In South-East Asia there is the Sun-bear that lives in the tropical forests. In South Asia there is the Sloth Bear which is not related to the Sloths of South America but to the brown bear. They are insectivores mostly and live in the forests of Indian, Nepal and Sri Lanka.
China is of course home to the Panda. Once thought to be a bear it was then decided that it was a racoon like animal due to its coloring but genetics has confirmed that it is a bear.
In South America there is the Spectacled bear which lives in a limited range in the Andes.
Of course the large majority of bears live in the northern latitudes. Across the top of Russia, Europe and Asia we have the American and the Asian Black Bears and the Brown Bear of which the Grizzly and Eurasian brown bears are subspecies.
If you go far enough north though you will of course find the white polar bear of the Arctic the largest of the lot.
Seeing bears in the US and Canada is relatively easy. Black and brown bear numbers are fairly robust and any trip to a wildness area with a concerted effort to see a bear will be successful. Bears are so numerous in fact that sometimes park rangers close parts of national parks to hikers due to bear activities.
Alaska with its tiny population and great wilderness is a hotspot for bear watching, especially during the salmon run when both black and brown bears take advantage of the salmon returning to spawn and fatten themselves up for the coming winter.
Lake Louise in Banff National Park is also a good spot for bear watching. It is quite common to see grizzlies around the ski area in the spring time when they come out to feed on the berries. Also the train lines that go through the park are a hotspot as a lot of the grain cars are overloaded and grain spills on the tracks.
Churchill in Manitoba right on the hudson bay is considered the polar bear capital of the world and is a super spot to see them. Northern Alaska too is good but a bit more difficult to get to.
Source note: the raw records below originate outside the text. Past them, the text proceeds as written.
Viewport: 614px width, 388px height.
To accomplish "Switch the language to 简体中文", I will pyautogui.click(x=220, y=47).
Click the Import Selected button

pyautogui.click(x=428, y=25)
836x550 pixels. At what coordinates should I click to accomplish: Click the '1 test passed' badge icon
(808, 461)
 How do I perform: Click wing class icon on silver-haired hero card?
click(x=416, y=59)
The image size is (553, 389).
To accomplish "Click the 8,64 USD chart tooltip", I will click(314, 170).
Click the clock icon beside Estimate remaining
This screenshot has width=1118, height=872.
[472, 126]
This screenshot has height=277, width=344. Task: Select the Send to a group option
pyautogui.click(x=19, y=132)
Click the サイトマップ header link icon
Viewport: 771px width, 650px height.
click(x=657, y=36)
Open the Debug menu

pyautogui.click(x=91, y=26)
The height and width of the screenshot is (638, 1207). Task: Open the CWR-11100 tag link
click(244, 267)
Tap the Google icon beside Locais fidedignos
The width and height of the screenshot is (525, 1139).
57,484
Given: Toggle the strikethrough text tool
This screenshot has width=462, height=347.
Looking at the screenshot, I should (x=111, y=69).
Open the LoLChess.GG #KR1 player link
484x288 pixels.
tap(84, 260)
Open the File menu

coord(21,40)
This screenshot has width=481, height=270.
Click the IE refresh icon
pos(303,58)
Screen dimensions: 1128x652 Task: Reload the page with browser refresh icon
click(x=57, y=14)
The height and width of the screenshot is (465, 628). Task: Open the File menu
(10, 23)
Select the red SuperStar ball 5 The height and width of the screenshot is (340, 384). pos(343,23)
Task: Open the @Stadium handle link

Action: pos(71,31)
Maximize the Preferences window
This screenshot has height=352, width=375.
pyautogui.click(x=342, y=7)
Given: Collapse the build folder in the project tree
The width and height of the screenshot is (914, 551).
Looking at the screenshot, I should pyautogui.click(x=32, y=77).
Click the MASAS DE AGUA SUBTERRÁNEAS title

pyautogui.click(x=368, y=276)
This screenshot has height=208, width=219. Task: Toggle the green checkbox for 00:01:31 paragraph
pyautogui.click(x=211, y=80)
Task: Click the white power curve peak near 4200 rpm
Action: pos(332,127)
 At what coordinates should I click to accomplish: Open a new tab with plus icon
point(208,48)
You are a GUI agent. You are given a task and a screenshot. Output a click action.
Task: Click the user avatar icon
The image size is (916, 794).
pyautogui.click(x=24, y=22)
From Sweden across Russia to Kamchatka bears are common. Finland is a good spot to see the Eurasian brown bear as is the spectacular Kamchatka peninsula across the sea from Russia. In Finland there are plenty of hides set up to allow visitors to wait through the mostly light night in comfort. Russia is a bit wilder though but some expedition cruises take in the far east and though they are quite expensive they do provide guaranteed wildlife sightings.